In this case, the justice system failed. Either the wrong person was arrested, the evidence was botched, the prosecution was lacking, or the judge made a mistake. Someone definitely assaulted my friend and the other victim, and that person walked free to do it again.

Two Kinds of Error

In law schools, we think more about the other kind of criminal justice system failure. We research and teach extensively about cases in which the state applies too much coercion to people. Starting in 1L Criminal Law, we focus on people who are over-policed, wrongfully convicted, or subjected to cruel and unusual punishment.

And yet protecting public safety is the primary purpose of the criminal justice system. This requires bringing violent offenders to justice, among other things. Lately, people been having serious and understandable doubts about whether that’s happening consistently enough — especially when it comes to stranger attacks on public transit and in downtown urban areas.

“Better that ten guilty persons escape than that one innocent suffer.” William Blackstone laid down this famous ratio in his 1765 Commentaries on the Laws of England. The idea is that the system should err on the side of preserving liberty, and do everything humanly possible to avoid wrongful convictions. This is why proof beyond a reasonable doubt is necessary to convict, and why Crown appeals of “not guilty” verdicts are extremely rare.

Fewer Errors Above All

Is one wrongful conviction just as bad as 10 wrongful exonerations? Or should the ratio be 1:5, or perhaps 1:100? In my view, thinking in these terms lets the public justice system off too easily. Why assume that wrongful exonerations are a price we must pay to avoid wrongful convictions? It’s a bit like your doctor mistaking your seasonal allergies for strep throat, prescribing you antibiotics (which won’t help you), and then justifying this by saying “it’s better that 10 people who don’t need antibiotics take them, rather than one who needs them doesn’t.” You’d be angry. You’d want to know why the medical system can’t do a better job of distinguishing allergies from strep throat, so that it can respond to each appropriately. The criminal justice system must distinguish guilty people from innocent ones, so that it can respond to each appropriately.

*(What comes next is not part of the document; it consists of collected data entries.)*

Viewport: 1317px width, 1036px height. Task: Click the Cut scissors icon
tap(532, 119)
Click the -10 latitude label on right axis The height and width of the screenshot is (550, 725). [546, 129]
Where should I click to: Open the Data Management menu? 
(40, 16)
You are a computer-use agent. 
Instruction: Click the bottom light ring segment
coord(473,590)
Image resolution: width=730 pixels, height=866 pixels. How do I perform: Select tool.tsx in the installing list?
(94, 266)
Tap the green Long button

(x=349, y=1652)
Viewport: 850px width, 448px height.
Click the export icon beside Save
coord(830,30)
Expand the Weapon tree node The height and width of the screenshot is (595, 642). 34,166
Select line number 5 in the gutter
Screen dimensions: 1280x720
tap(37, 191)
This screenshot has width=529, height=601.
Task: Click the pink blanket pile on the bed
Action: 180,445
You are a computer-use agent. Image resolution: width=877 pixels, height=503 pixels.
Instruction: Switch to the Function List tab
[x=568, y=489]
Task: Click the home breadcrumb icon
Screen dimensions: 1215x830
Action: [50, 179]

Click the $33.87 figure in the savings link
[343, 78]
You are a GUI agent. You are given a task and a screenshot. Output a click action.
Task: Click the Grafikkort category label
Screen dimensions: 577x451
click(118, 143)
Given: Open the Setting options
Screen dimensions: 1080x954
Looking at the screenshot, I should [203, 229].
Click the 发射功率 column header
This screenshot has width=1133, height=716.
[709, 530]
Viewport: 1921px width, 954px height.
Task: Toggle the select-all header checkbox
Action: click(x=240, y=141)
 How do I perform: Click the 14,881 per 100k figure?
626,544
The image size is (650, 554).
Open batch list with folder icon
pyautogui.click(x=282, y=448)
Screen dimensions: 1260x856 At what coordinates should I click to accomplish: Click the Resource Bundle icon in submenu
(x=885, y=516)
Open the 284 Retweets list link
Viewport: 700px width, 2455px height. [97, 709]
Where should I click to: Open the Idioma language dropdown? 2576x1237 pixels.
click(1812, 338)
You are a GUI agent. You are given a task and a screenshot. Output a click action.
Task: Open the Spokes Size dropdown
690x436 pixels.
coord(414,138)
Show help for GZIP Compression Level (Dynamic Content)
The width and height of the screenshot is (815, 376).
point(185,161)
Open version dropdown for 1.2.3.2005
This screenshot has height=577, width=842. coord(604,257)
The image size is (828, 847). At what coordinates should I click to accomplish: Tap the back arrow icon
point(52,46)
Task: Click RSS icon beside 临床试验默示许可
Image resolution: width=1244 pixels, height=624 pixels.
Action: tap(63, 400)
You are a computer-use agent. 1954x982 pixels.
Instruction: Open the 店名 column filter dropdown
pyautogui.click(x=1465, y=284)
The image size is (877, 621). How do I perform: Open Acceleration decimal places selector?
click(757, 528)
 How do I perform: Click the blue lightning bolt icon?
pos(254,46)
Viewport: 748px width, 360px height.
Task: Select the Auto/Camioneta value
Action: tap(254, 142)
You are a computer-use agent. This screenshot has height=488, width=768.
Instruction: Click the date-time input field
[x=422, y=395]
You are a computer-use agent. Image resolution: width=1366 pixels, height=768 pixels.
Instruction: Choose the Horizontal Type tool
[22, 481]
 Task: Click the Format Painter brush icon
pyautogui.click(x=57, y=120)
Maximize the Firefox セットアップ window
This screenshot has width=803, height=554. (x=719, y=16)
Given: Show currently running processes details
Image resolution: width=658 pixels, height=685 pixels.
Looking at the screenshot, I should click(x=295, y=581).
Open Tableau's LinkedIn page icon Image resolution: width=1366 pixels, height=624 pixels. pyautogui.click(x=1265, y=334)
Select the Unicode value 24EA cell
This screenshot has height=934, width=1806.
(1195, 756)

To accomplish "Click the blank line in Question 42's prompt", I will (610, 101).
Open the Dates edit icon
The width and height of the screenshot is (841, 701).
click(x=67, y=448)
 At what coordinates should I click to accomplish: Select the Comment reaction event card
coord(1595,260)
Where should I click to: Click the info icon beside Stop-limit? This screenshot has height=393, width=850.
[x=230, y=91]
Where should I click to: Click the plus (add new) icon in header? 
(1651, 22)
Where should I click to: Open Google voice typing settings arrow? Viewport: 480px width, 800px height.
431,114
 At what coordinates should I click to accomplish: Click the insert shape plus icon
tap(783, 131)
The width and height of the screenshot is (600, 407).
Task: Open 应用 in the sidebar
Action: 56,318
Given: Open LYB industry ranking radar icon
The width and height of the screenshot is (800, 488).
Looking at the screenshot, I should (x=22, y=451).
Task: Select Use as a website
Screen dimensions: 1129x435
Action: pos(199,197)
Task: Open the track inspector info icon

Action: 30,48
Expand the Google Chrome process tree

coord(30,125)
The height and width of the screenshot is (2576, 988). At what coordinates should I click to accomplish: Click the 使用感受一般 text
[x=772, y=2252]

More important than choosing which side the system should err on is making sure it errs as little as possible, period. The system must uphold individual rights, avoid wrongful convictions, and confront systemic racism, but it must also apprehend, deter and punish crime. If it doesn’t, victims’ lives will be unjustly and unnecessarily ruined, while social solidarity and confidence in our legal system will continue to erode.